Бить сверху было удобно: фашики сгрудились кучкой под самой башней, у забора, окружавшего церковные подворья. Бурцев начал первым. С главной цели. Противотанковая граната, шелестнув в воздухе лентами стабилизатора, упала на корму "Пантеры". Взрывом разворотило двигатель, повредило гусеницу. И хотя баки не вспыхнули, перепуганный экипаж полез наружу.

Со второго этажа колокольни ударили арбалеты. Посыпались, мелькая подпаленными фитилями, глиняные кувшины с "греческим огнем". Зажигательные снаряды летели один за другим. Кто‑то из Бейбарсовых джигитов, видимо, помогал "огнеметчику". И "коктейль Мункыза" не знал пощады.

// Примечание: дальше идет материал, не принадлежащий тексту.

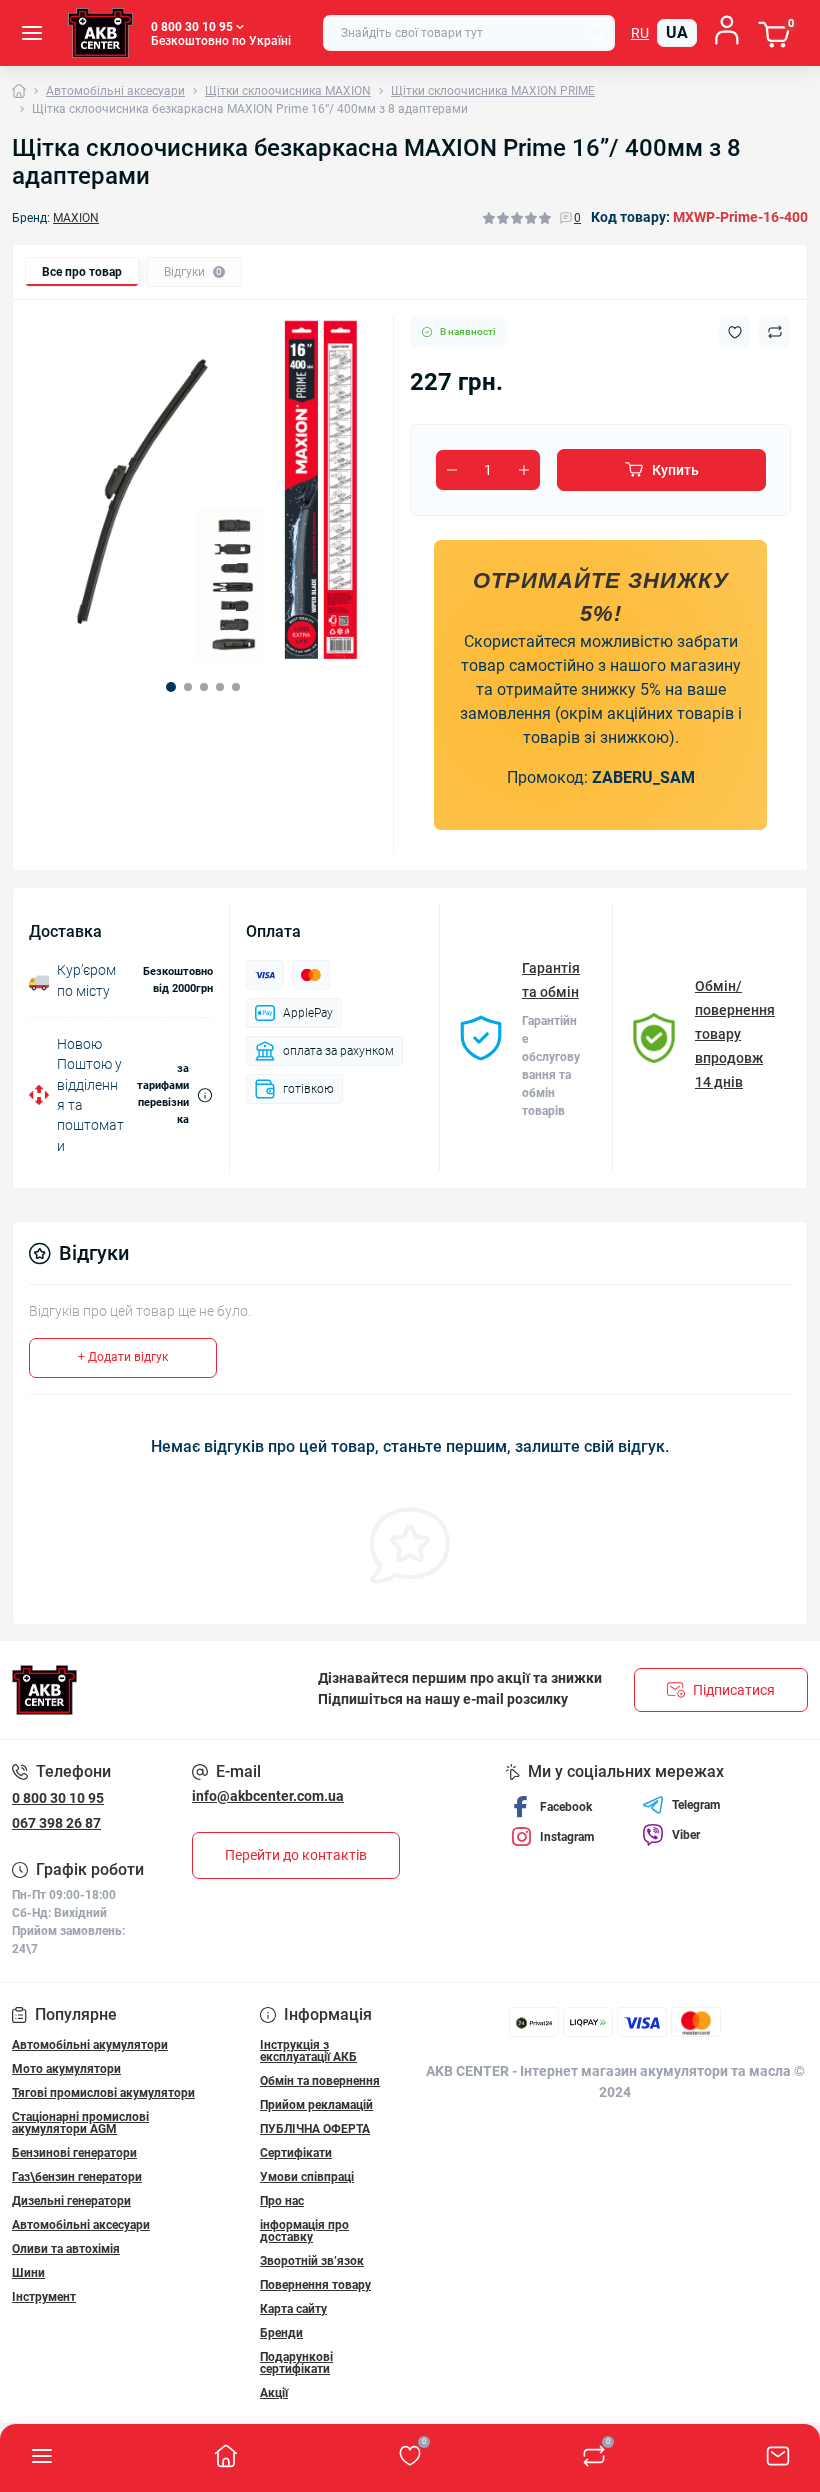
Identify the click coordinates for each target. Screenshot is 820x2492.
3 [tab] (204, 687)
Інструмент (44, 2297)
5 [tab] (236, 687)
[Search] (597, 33)
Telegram (696, 1805)
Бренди (281, 2333)
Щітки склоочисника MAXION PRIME (493, 91)
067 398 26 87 (56, 1823)
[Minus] (452, 470)
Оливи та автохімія (66, 2249)
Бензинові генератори (74, 2153)
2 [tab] (188, 687)
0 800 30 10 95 (58, 1798)
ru (640, 33)
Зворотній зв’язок (312, 2261)
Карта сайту (293, 2309)
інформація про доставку (304, 2231)
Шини (28, 2273)
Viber (686, 1835)
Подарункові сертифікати (296, 2363)
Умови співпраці (307, 2177)
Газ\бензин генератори (77, 2177)
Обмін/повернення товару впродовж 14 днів (735, 1034)
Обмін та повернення (320, 2081)
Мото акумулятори (66, 2069)
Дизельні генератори (71, 2201)
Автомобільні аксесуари (115, 91)
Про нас (282, 2201)
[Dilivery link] (205, 1095)
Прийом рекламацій (316, 2105)
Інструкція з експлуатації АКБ (308, 2051)
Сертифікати (296, 2153)
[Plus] (524, 470)
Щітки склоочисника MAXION (288, 91)
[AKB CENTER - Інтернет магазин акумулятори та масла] (136, 1690)
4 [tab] (220, 687)
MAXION (76, 218)
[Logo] (100, 33)
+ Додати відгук (123, 1357)
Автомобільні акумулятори (90, 2045)
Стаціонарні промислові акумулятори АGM (80, 2123)
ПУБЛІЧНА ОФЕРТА (315, 2129)
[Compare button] (775, 332)
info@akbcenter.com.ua (268, 1796)
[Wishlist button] (735, 332)
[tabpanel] (203, 490)
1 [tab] (171, 687)
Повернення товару (315, 2285)
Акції (274, 2393)
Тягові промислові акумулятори (103, 2093)
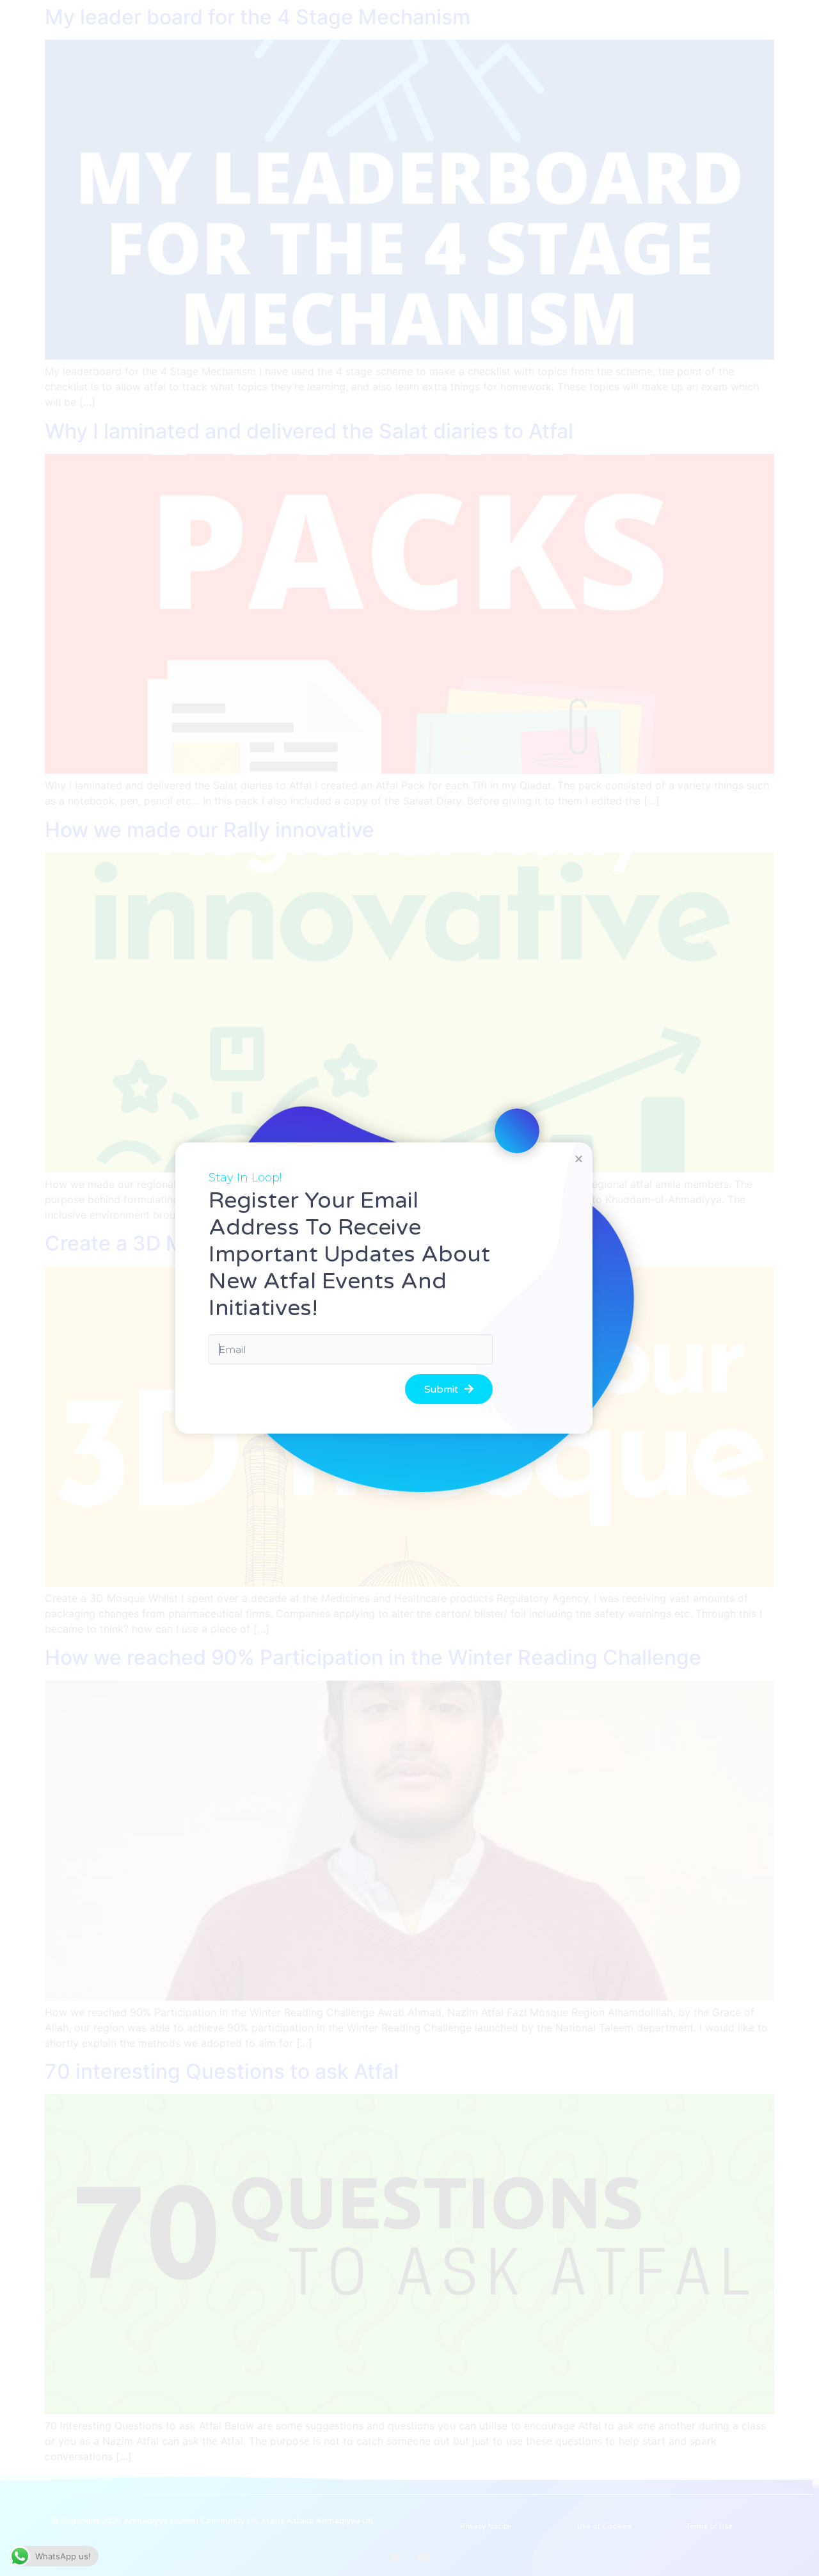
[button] (579, 1159)
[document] (409, 1288)
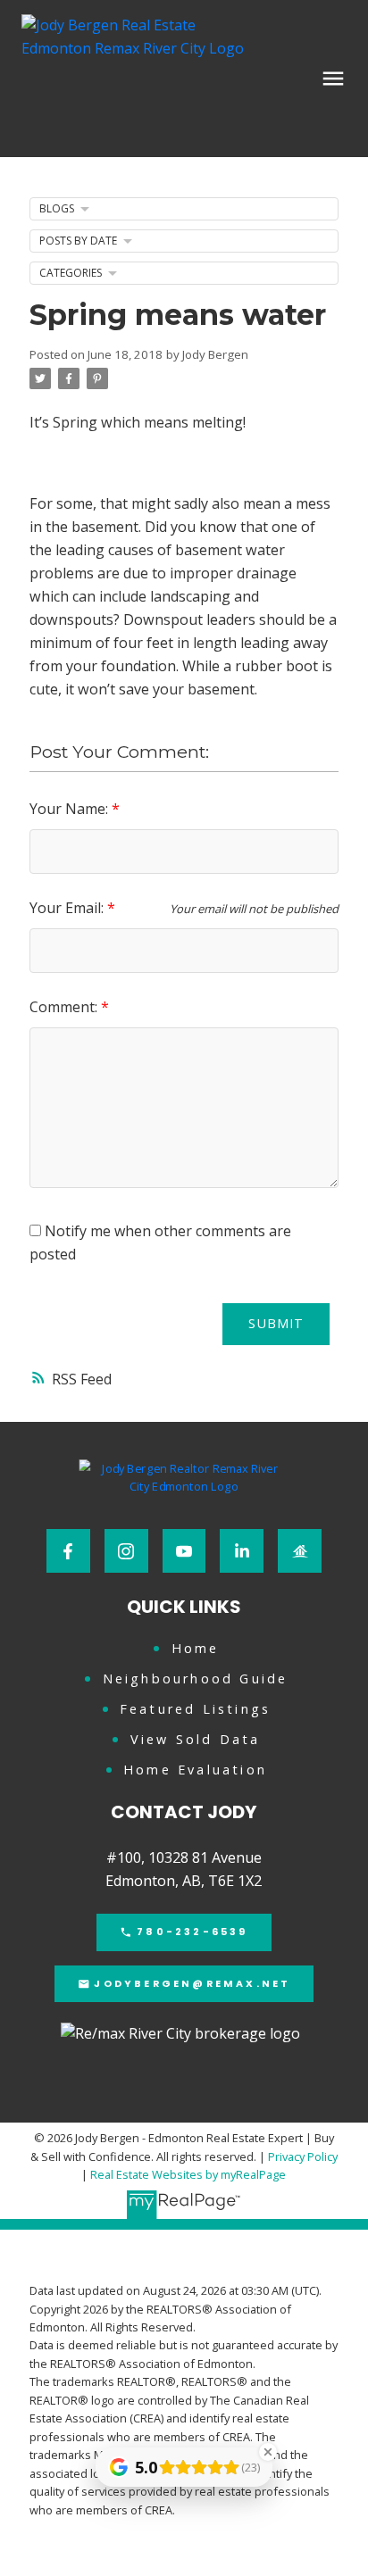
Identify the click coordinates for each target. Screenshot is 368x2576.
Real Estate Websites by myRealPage (188, 2174)
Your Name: (70, 809)
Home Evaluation (195, 1770)
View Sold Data (195, 1740)
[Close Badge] (268, 2452)
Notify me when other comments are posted (160, 1242)
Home (195, 1649)
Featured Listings (195, 1709)
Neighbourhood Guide (196, 1679)
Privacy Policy (303, 2156)
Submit (276, 1323)
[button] (68, 1551)
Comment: (65, 1007)
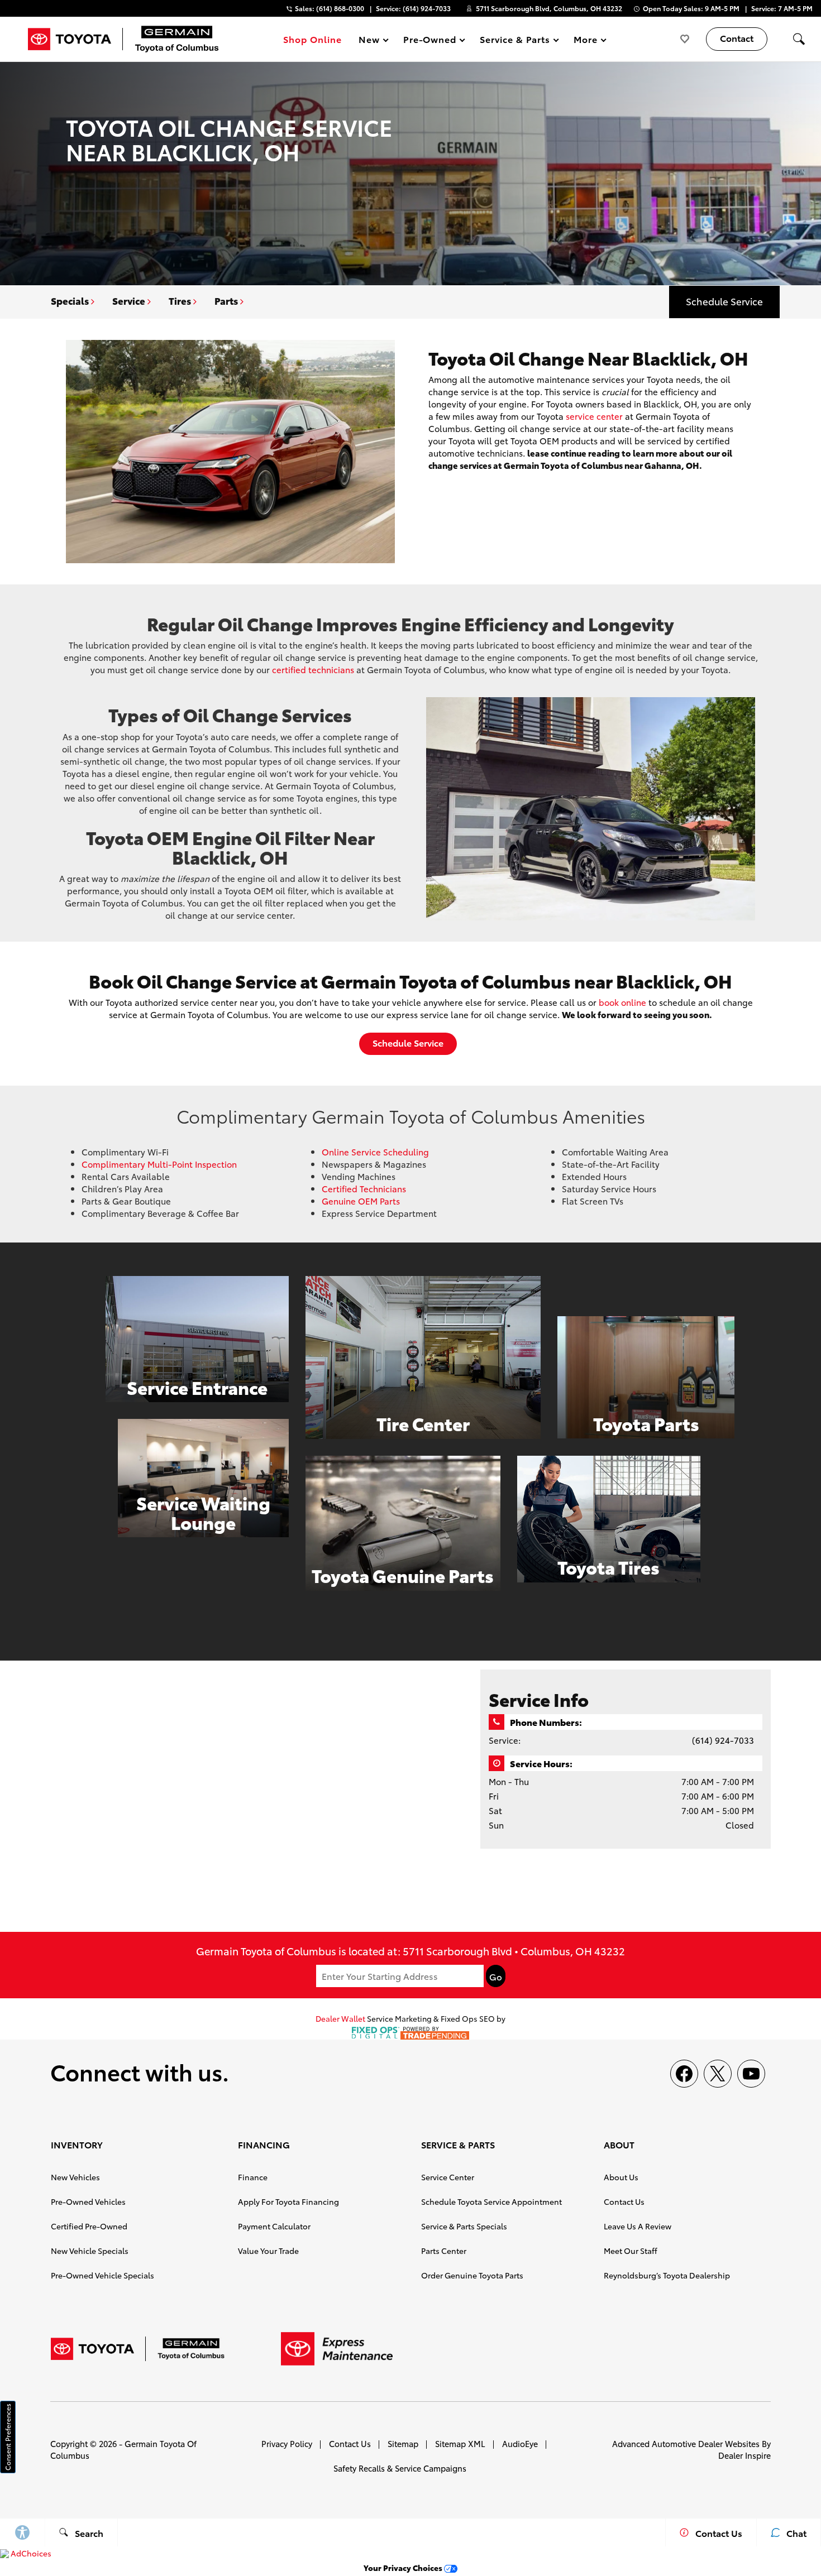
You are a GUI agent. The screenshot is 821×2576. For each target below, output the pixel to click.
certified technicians (313, 669)
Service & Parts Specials (464, 2226)
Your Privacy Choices (404, 2567)
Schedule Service (724, 301)
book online (622, 1002)
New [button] (371, 41)
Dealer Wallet (340, 2018)
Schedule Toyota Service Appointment (491, 2201)
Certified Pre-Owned (89, 2226)
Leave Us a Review (637, 2226)
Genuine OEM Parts (361, 1201)
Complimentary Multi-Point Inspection (159, 1164)
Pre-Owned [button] (430, 41)
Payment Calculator (274, 2226)
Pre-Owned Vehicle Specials (102, 2275)
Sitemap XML (460, 2443)
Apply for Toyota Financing (288, 2201)
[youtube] (751, 2074)
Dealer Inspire (744, 2455)
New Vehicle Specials (89, 2250)
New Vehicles (75, 2176)
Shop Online (312, 38)
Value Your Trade (268, 2250)
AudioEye (520, 2443)
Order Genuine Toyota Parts (472, 2275)
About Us (621, 2176)
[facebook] (684, 2074)
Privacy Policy (286, 2443)
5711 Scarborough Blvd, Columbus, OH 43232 (549, 8)
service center (594, 416)
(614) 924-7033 (723, 1740)
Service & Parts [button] (514, 41)
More (586, 41)
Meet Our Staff (630, 2250)
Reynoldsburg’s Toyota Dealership (667, 2275)
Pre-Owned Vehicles (88, 2201)
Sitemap (403, 2443)
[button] (798, 39)
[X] (718, 2074)
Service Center (447, 2176)
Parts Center (443, 2250)
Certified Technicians (364, 1188)
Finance (253, 2176)
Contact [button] (736, 37)
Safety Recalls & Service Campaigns (399, 2468)
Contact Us (624, 2201)
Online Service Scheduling (375, 1151)
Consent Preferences (7, 2437)
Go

Три кувшина без пользы расплескали дымное пламя по земле. Один поджег правофланговый "Цундапп" вместе с экипажем. Еще два рухнули на броневик без крыши, мигом обратив машину в пылающий факел. Из кабины и кузова посыпались люди. Люди кричали, сбивали липкий огонь. Бесполезно! Мункыз, помнится, говорил, что без уксуса и песка это пламя не потушить. Так и есть…

Еще три кувшина ударили о броню "Рыси". Содержимое горшков окатило огненной струей башню и корпус, растеклось до самых гусениц.

Танк вспыхнул - целиком и сразу. Обожженная "Рысь" взревела, заметалась по узкой улочке, оставляя за собой огненный след, ломая дома и заборы. Раздавила пылающий "Цундапп", чуть не врезалась в "Пантеру", своротила ограду церковного двора. Откатилась от пролома, снесла домишко на противоположной стороне улицы. Но остановилась, как только занялась пламенем корма. Из люков выпрыгивали танкисты.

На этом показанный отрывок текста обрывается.